The Bench also rejected the finding that Sun Pharma had suppressed material facts. It held that the Takeda proceedings had already concluded before the present suit and therefore did not constitute a material fact requiring disclosure in the litigation against Finecure. Regarding the September 2010 letter, the Court observed that it merely called upon Finecure to withdraw its trademark application and expressly recorded Sun Pharma's belief that Finecure was not using the mark commercially at that stage. Since Sun Pharma had already disclosed the pending opposition proceedings in its plaint, omission of the letter itself did not amount to concealment sufficient to deny equitable relief.

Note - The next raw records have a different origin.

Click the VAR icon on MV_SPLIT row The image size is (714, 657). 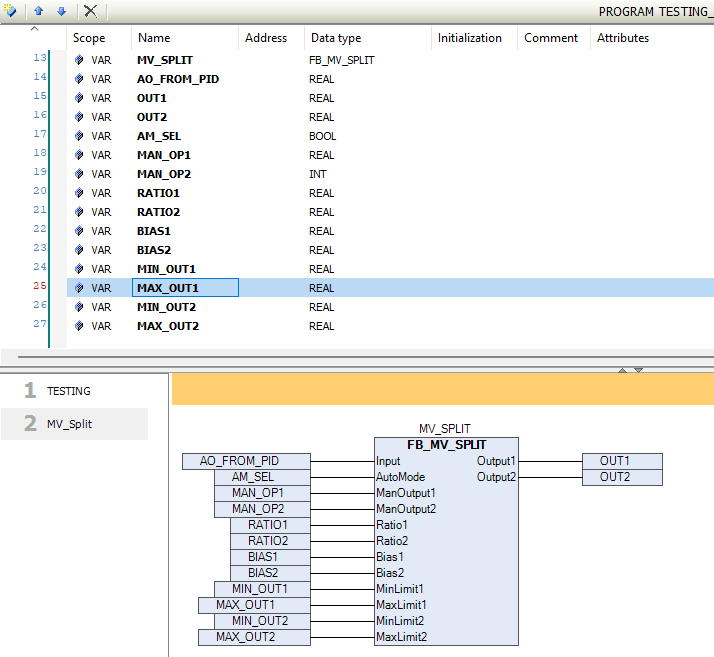79,60
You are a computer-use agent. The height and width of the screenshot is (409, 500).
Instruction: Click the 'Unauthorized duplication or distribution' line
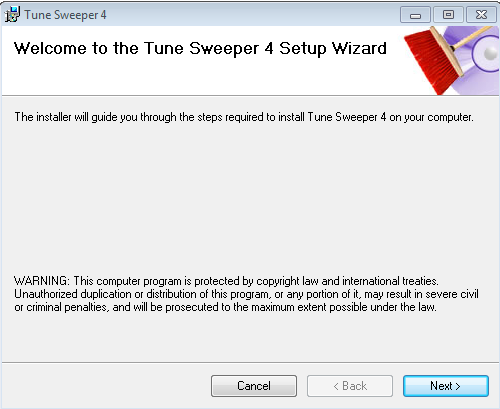(246, 294)
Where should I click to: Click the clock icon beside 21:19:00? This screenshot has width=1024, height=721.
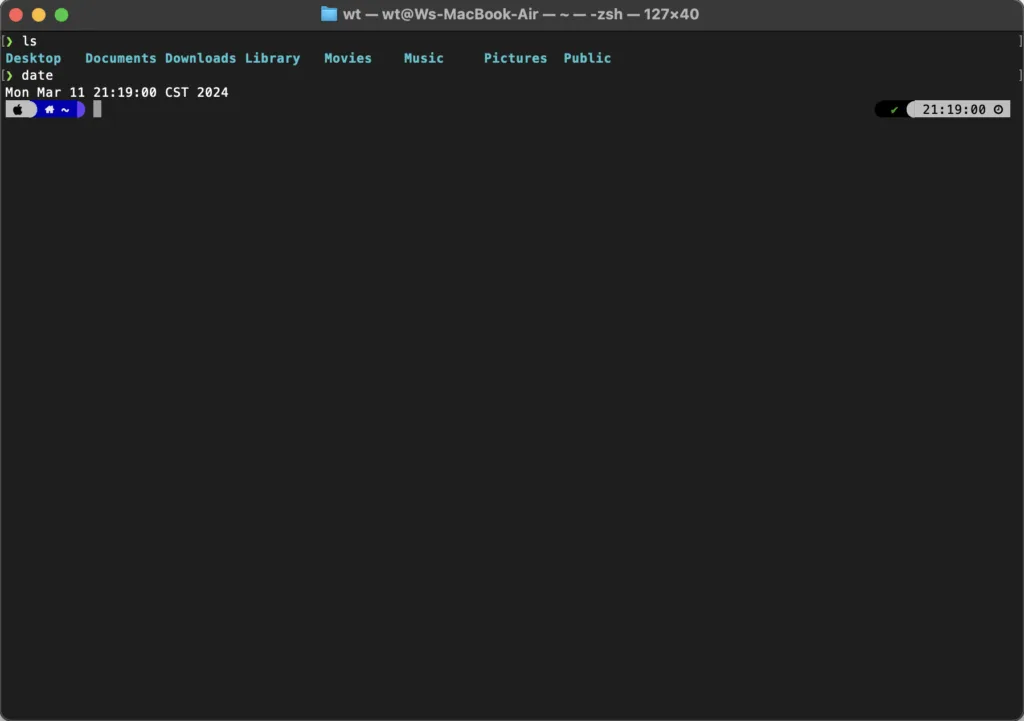(998, 110)
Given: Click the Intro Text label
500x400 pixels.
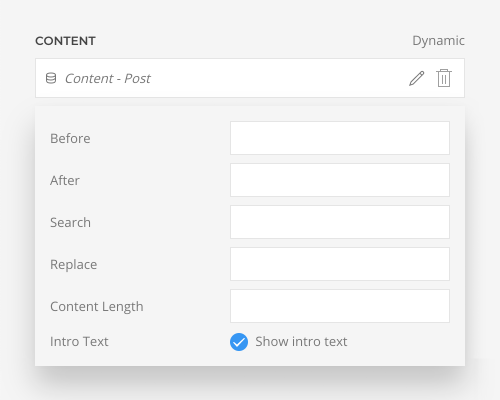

While considering delay, the Bench observed that the Single Judge appeared to have applied principles governing passing-off rather than statutory trademark infringement. It reiterated that once infringement of a registered trademark is established, injunction ordinarily follows. The Court further found that the record did not support the conclusion that Finecure had grown into a "formidable market player," noting that its annual sales were approximately ₹28 lakh compared with Sun Pharma's sales exceeding ₹513 crore. Moreover, Finecure had been aware since 2010 that Sun Pharma objected to its use of the impugned mark through the pending opposition proceedings. Accordingly, the Court concluded that the balance of convenience favoured Sun Pharma and that public interest required preventing confusion between pharmaceutical products.

However, the Bench clarified that allegations regarding the genuineness of certain invoices and the Chartered Accountant's certificate relied upon by Sun Pharma remained open for adjudication during trial, and those issues would be decided independently without affecting the grant of interim injunction.

Allowing the appeal, the Division Bench set aside the Single Judge's findings that there existed a credible challenge to the validity of Sun Pharma's trademark registration, as well as the findings relating to suppression of material facts, proof of prior use, and balance of convenience. The Court granted an interim injunction restraining Finecure, its proprietors, partners, distributors, dealers, stockists, retailers, agents, and all persons acting on its behalf from manufacturing, selling, advertising, or dealing in medicinal products under the trademarks "PANTOPACID", "PANTOPACID D", "PANTOPACID SR" or any other deceptively similar mark amounting to infringement of Sun Pharma's registered trademark "PANTOCID."

The Court nevertheless permitted Finecure to dispose of its existing stock for a limited period of four months, subject to filing an affidavit detailing existing inventory, including batch numbers and manufacturing dates. It directed that no further manufacturing or packaging under the impugned marks would be permissible from the date of the judgment. The Court also observed that although Sun Pharma's delay in approaching the Court would not defeat its claim for interim injunction, it could affect the company's claim for damages, holding that damages for the period prior to 2023 would not be available. Finally, the Court directed the parties to assist the Single Judge in framing issues and proceeding with trial on the next scheduled date.

The Division Bench ordered:

"In view of the findings of infringement returned by the learned Single Judge and upheld by this Court, the Respondents, their proprietors/partners, its assignees in business, its distributors, dealers, stockists, retailers/chemists, servants and agents are hereby restrained from manufacturing, selling, offering for sale, advertising, directly or indirectly dealing in medicinal and pharmaceutical preparations under the impugned mark 'PANTOPACID', 'PANTOPACID D', and 'PANTOPACID SR' or any other trade mark as may be deceptively similar to the Appellant's trade mark 'PANTOCID' amounting to infringement of Appellant's registered trade mark."

"The Respondents are granted liberty for limited period for disposing of its existing stock within a period of four (4) months... However, effective as on the date of this order, no further manufacturing or packaging of its drugs under the impugned mark 'PANTOPACID' and other formative marks will be permissible."